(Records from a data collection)

==============================

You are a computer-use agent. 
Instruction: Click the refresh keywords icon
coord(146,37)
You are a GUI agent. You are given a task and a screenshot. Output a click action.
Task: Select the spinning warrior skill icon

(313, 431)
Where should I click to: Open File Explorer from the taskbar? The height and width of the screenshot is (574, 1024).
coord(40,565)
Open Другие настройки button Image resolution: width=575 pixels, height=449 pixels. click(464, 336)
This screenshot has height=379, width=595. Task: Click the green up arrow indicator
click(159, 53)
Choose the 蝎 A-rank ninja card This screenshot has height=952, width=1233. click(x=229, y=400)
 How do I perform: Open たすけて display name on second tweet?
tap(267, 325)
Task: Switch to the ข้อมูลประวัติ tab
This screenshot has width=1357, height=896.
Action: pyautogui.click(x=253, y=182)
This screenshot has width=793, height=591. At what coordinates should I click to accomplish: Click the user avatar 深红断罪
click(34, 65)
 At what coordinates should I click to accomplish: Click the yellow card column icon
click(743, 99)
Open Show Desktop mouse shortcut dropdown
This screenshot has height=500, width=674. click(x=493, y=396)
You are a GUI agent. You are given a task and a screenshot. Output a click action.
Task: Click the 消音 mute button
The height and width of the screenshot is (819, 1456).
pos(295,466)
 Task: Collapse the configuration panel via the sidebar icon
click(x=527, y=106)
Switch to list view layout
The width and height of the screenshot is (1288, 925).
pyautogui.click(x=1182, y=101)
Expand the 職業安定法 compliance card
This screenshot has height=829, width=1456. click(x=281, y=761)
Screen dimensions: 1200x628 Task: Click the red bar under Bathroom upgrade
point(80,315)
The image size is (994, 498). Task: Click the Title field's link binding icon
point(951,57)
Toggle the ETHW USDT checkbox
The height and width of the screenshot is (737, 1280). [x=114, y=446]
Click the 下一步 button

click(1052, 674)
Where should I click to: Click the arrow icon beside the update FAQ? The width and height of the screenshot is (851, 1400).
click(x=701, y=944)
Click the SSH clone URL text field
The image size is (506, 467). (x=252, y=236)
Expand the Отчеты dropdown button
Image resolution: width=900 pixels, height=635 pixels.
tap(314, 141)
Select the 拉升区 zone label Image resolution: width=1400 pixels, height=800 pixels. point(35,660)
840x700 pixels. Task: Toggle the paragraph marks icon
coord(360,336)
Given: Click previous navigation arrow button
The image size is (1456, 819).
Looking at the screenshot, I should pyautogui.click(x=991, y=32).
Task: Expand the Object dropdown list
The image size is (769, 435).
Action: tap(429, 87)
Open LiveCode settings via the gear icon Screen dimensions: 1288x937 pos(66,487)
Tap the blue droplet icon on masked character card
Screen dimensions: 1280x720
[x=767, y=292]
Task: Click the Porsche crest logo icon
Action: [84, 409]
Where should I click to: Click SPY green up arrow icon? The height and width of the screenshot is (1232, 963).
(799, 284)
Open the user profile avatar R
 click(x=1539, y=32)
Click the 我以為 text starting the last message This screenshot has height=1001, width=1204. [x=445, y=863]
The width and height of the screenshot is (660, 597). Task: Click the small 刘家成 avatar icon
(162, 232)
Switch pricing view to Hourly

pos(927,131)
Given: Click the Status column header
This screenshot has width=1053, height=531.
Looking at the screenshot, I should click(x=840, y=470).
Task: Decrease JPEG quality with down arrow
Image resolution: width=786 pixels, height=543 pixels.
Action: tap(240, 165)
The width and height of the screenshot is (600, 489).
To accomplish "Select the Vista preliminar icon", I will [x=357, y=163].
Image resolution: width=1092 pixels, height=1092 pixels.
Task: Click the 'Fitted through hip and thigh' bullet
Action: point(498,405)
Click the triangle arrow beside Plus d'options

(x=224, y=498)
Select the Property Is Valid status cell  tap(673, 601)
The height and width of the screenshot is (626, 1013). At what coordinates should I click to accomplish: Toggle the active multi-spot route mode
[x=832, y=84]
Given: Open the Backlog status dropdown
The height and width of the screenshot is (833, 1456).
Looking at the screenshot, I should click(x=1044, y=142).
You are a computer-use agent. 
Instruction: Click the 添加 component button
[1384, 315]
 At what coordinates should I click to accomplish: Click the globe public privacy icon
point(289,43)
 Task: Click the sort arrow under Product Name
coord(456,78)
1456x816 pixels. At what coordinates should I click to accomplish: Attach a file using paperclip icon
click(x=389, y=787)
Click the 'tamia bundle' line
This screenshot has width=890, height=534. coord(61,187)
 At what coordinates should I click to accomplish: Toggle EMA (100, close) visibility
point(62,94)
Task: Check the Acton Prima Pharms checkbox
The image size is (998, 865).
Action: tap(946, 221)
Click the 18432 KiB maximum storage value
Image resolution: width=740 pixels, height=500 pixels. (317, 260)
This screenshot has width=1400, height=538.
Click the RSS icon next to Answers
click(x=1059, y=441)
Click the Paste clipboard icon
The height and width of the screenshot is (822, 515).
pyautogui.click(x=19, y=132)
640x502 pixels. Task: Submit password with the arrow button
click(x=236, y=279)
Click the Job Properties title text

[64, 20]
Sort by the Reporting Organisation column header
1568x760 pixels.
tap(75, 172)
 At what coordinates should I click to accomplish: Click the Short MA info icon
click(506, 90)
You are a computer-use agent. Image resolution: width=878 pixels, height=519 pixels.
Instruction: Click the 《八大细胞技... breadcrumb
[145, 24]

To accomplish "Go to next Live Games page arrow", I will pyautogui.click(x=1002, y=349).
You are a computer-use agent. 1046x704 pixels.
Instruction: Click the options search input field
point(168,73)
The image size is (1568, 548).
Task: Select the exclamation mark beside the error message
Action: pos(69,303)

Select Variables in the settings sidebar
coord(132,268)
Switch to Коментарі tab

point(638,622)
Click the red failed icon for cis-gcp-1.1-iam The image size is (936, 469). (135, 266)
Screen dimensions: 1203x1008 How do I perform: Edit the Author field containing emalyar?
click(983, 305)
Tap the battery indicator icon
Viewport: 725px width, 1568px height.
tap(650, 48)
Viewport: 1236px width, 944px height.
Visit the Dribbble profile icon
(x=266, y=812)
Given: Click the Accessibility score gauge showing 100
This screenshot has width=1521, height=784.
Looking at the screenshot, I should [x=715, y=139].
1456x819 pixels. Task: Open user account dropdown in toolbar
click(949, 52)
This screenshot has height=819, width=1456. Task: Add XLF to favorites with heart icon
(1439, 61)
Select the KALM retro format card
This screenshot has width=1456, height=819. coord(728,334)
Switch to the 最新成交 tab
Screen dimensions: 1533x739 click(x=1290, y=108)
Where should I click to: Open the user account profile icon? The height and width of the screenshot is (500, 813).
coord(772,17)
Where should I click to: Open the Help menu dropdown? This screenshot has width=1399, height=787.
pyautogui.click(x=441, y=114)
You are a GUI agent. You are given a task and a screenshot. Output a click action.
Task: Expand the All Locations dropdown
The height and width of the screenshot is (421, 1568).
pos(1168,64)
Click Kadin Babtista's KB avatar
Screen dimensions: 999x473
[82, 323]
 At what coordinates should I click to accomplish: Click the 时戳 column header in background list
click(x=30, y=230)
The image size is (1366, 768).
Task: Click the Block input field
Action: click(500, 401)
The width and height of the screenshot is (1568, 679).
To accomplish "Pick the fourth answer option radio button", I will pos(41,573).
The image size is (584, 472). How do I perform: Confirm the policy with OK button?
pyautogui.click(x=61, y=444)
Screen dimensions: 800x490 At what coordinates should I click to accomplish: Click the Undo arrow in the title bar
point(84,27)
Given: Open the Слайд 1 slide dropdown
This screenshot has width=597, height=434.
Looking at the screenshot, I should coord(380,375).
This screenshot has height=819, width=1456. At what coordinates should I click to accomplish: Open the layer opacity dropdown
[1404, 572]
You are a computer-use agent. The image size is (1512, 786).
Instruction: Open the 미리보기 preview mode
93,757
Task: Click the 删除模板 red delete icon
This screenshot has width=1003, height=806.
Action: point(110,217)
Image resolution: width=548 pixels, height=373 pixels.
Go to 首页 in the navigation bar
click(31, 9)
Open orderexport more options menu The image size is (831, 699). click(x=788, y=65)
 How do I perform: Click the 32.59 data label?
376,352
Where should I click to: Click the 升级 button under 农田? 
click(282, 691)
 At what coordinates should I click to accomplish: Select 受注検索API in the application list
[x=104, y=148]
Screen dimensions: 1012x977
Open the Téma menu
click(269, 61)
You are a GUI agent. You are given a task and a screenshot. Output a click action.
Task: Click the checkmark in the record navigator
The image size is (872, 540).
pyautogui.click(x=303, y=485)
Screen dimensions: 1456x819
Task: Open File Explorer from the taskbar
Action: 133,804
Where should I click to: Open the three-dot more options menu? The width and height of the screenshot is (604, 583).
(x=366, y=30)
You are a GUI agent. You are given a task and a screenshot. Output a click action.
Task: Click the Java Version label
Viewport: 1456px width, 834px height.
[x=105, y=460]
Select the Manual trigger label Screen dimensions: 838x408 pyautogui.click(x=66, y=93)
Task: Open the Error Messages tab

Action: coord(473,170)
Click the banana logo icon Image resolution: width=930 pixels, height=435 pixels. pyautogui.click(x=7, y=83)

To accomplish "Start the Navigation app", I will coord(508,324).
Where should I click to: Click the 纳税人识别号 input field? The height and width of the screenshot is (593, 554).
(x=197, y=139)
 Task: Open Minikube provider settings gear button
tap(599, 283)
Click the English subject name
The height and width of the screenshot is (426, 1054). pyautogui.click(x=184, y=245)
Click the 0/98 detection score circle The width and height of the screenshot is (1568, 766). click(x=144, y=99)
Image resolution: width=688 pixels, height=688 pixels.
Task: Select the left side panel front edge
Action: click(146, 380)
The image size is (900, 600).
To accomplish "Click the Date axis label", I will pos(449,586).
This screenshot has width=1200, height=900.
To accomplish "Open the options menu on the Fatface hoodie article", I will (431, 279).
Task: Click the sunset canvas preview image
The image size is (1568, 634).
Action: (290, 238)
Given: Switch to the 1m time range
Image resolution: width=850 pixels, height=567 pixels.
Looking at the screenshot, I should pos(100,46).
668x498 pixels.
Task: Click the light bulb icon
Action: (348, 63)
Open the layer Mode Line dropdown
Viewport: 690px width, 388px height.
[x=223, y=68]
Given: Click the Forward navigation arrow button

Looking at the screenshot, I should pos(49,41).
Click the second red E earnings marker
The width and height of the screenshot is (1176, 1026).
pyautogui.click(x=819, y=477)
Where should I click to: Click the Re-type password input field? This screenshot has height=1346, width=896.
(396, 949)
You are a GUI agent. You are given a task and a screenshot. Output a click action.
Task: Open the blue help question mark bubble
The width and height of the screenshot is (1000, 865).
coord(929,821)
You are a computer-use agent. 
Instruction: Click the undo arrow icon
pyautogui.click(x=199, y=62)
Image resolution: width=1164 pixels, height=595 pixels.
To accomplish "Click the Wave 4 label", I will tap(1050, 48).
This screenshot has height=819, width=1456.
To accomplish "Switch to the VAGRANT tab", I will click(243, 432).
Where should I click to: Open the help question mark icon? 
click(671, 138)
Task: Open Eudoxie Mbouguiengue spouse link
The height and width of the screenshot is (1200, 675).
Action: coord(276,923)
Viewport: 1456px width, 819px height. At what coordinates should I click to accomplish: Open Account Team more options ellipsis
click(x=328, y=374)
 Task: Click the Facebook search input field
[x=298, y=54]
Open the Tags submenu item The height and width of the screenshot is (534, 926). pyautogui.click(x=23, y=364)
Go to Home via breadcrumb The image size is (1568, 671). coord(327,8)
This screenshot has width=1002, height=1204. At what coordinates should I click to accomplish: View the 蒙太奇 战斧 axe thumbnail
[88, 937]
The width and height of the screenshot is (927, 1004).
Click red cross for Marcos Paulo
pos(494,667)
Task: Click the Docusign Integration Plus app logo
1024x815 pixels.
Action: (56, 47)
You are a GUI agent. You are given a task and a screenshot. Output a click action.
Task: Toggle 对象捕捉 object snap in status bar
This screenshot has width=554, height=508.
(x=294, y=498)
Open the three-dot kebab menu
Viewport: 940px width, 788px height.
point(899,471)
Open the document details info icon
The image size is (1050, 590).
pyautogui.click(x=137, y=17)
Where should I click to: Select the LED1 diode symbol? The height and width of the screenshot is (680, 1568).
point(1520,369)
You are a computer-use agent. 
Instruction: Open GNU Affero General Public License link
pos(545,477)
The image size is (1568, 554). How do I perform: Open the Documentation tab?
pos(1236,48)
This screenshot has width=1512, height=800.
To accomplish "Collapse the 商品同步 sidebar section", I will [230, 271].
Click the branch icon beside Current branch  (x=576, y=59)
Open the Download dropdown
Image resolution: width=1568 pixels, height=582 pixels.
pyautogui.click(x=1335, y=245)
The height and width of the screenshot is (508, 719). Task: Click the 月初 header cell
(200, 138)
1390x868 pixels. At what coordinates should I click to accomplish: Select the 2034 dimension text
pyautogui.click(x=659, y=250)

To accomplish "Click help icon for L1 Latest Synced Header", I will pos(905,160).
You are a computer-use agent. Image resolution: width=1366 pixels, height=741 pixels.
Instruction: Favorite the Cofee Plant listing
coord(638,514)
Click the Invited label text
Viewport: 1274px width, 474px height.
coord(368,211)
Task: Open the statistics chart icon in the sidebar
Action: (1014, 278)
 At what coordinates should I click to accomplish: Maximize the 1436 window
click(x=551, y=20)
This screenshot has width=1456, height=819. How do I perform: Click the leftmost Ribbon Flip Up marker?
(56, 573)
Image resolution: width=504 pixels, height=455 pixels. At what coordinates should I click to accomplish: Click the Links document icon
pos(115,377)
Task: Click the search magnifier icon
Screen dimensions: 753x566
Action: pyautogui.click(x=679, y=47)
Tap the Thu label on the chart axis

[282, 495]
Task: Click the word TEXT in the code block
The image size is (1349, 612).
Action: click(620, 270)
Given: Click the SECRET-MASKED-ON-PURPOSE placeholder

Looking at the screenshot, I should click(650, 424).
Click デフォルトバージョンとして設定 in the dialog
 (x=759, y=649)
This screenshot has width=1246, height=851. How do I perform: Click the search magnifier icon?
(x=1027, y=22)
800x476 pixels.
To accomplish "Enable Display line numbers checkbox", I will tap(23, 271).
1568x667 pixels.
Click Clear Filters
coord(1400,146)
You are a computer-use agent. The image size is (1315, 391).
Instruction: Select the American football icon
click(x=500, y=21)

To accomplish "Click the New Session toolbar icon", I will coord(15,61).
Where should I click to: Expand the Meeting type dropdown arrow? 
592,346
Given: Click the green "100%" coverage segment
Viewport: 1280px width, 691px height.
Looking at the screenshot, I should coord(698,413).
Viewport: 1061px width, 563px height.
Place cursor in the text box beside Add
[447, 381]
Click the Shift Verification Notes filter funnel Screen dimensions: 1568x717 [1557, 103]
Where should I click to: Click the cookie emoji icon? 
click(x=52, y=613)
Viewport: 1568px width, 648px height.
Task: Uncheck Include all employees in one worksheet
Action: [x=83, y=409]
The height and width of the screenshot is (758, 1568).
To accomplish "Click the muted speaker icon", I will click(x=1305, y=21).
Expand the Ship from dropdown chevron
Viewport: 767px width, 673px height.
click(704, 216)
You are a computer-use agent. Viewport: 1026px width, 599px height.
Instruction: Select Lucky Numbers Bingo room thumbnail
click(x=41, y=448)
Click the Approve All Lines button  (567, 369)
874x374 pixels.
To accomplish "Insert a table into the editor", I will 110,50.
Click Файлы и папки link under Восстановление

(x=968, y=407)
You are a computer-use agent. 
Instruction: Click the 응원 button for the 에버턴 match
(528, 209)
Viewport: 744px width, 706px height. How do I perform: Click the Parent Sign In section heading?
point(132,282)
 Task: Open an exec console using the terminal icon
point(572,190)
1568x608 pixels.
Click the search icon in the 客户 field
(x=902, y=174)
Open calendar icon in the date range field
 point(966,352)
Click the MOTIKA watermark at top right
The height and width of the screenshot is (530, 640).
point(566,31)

==============================

■ Task description ■
Update the part of the records that opens with the line containing "You are a computer-use agent. Viewport: 1026px" and closes with the line containing "(x=968, y=407)": change "Approve All Lines" to "Reject All Lines" and leave everything else as it is.

■ Answer to the exercise ■
You are a computer-use agent. Viewport: 1026px width, 599px height.
Instruction: Select Lucky Numbers Bingo room thumbnail
click(x=41, y=448)
Click the Reject All Lines button  (567, 369)
874x374 pixels.
To accomplish "Insert a table into the editor", I will 110,50.
Click Файлы и папки link under Восстановление

(x=968, y=407)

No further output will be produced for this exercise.